You can immediately notice few differences to the regular PyTorch module here. There is no longer a need to define `forward()`. Instead, it is replaced with `function(*inputs, strict=None)`. Additionally, it is necessary to define its inverse function as `inverse(*outputs, saved=())`. Both methods can only take one or more positional arguments and return a `torch.Tensor` or a `tuple` of outputs which can have anything including tensors.

### function()

The first call to `function()` is always run in `no_grad` mode. So, there is no cheap way of detecting which output needs gradients. It is possible to infer this from `requires_grad` values of the `inputs` and the parameters. Therefore, `function()` must manually call `.requires_grad_(True/False)` on all output tensors when `strict` is set to `True`. You can use `invtorch.utils.require_grad(any=...)` which returns `True` if any input did require gradient. You can verify your implementation by simply calling `check_function()`.

### inverse()

In `inverse()`, the keyword argument `saved` is passed. It is a set of inputs positions of the tensors that are already saved in memory and there is no need to recompute them. It can be completely ignored if the number of inputs to `function()` is one since `inverse()` will not be called unless needed. You can verify your implementation by calling `check_inverse()`.

### reverse()

`invtorch.nn.Module` can be implemented to be reversible, i.e. `forward()` will call `inverse()` instead of `function()`. Not all invertible modules need to support reversibility. If you want to support it in your own module, then you need to override the `reversible` property to return `True`. Also, let both `function()` and `inverse()` accept each other's arguments; `strict` and `saved`. The module can be revered by calling `reverse()` and checked with the `reversed` property.

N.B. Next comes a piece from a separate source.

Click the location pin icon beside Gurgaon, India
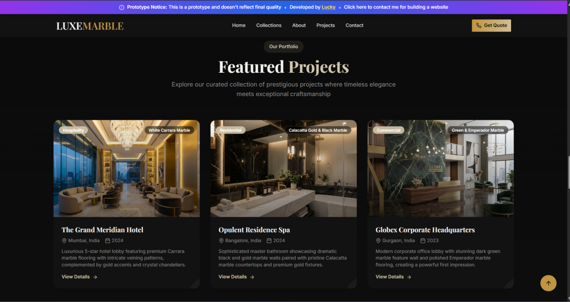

To avoid confusion, `Module` has `call_function()` and `call_inverse()` which will call the correct function based on the `reversed` value.

### process_outputs()

Sometimes, `inverse()` needs some outputs that are not necessarily needed as an output of `forward()`. For example, batch normalization will need `mean` and `var` as output to be fed to `inverse()`. `forward()` will call `process_outputs()` in the background to get rid of this extra outputs. It will know what to keep by the `num_outputs` attribute which is inferred from `num_function_outputs` and `num_inverse_outputs` attributes depending on the `reversed` value. If `num_outputs` was `None`, all outputs will be used. On the other hand, if it was negative, its absolute value represent the number of extra variables.

### Example

Now, this model is ready to be instantiated and used directly.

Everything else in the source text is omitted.